Lockdown supporters must be ready for the same medicine every winter

When Professor Chris Whitty said this week that restrictions on normal life might still be needed…

When Professor Chris Whitty said this week that restrictions on normal life might still be needed next winter, most people shrugged. Que sera sera. We’ll cross that bridge. Let’s deal with one year at a time.

But next winter will come soon enough, and if, as appears likely, Covid will still be with us in one sneaky variant or other, it stands to reason that restrictions will again be imposed. Who would bet now that the government, next January, won’t be under pressure to enforce a circuit-breaker lockdown to make up for all that partying over Christmas 2021? All those grannies and grandpas might have dared to see their grandchildren, and youngsters may, horrifyingly, have made merry like it was 2019.

Even if we take an optimistic view and imagine that by then the world will somehow have eradicated Covid, we can be sure that influenza will rear its ugly head, as it has every winter since the year dot.

‘Pah!’ people might say. Influenza shinfluenza. But, hold on. Influenza is deadly. Before this year it routinely killed around 20,000 people each winter in the UK – sometimes far more. As I know from ghastly experience, influenza can develop, like Covid, into pneumonia, hospital admission and oxygen up your nose. All too often, it means intensive care, ventilators and, tragically, death. As recently as the year 2000, more than 56,000 people died from influenza or pneumonia in England alone.

Now, surely, no one would classify thousands of deaths from influenza as any less awful than thousands of deaths from Covid. It therefore follows that if we are prepared to lock down to protect the vulnerable from one virus that kills, we must do so to protect them from the other. Every winter. Isn’t that just logical and humane?

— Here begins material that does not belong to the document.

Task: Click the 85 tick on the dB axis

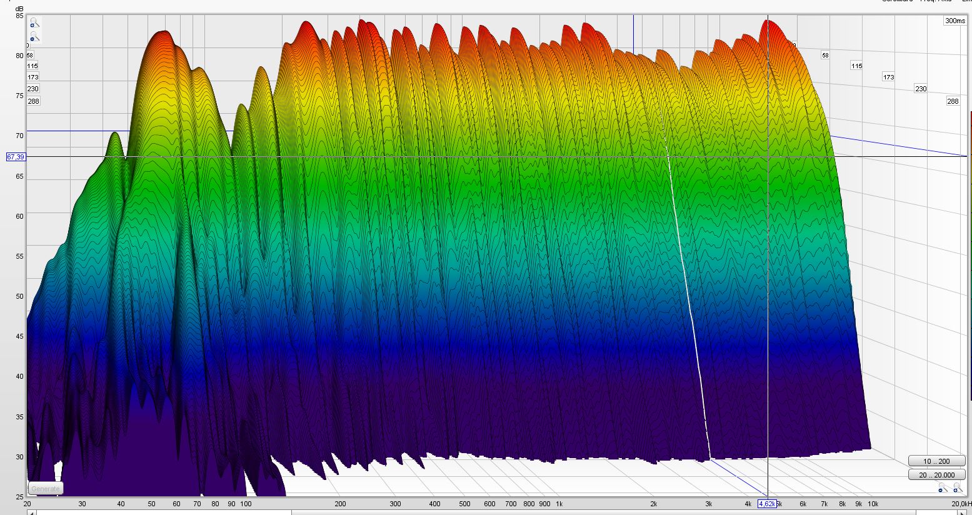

Those of us who even question the wisdom of lockdowns are heavily outnumbered. The opinion polls show that the vast majority support them. In fact, three in ten people say the government should have locked down even harder, earlier and longer. They say the government’s insistence that we should stay in our homes, however poky, unless we’re going out for an essential reason, is somehow not sufficiently draconian.

Fair enough. They have every right to say that. But if they think that such stringent rules are justified, I fear they’ll have to support those same rules again and again. The reason is staring at us in the face: over the last 30 years, the number of hospital beds in the UK has halved, yet our population has expanded by nine million.

Millions more people, many fewer beds. Go figure. It’s obvious that we’ve created a recipe for annual disaster. “NHS on brink of winter crisis” screeched the Guardian on January 6, 2017. “NHS hospitals still in grip of winter crisis”, said the same publication almost exactly 12 months later. Year after year, a healthcare crisis turns up right after Jools Holland.

Somehow, the NHS has coped. I put that down to the dedication of its staff, for which those of us on the receiving end of pneumonia have been only too thankful. That said, even the NHS can reach breaking point, and it would indeed have been a brave prime minister to decide, last March, when Covid hit us, that the NHS would just have to cope again, that we should ‘do a Sweden’ and continue pretty much as normal.

But short-term decisions have long-term consequences. Once you’ve locked down once – a measure that we would all have thought unthinkable a year ago – it’s that bit easier the next time. And so on.

The most obvious solution, albeit costly, is to reverse the policies of the last three decades, and build enough hospitals to serve the 67 million of us now crammed into this small island. That’s not such a radical idea given that our failure to do so, while allowing our population to spiral upwards, has led over the last ten months to the deepest recession in 300 years.

Failing that, we must resign ourselves to yet more NHS winter crises. And now that we’ve gone through three lockdowns without complaint, it also surely means bracing ourselves for more restrictions that could well become annual events. Sadly, that’s the lockdown logic.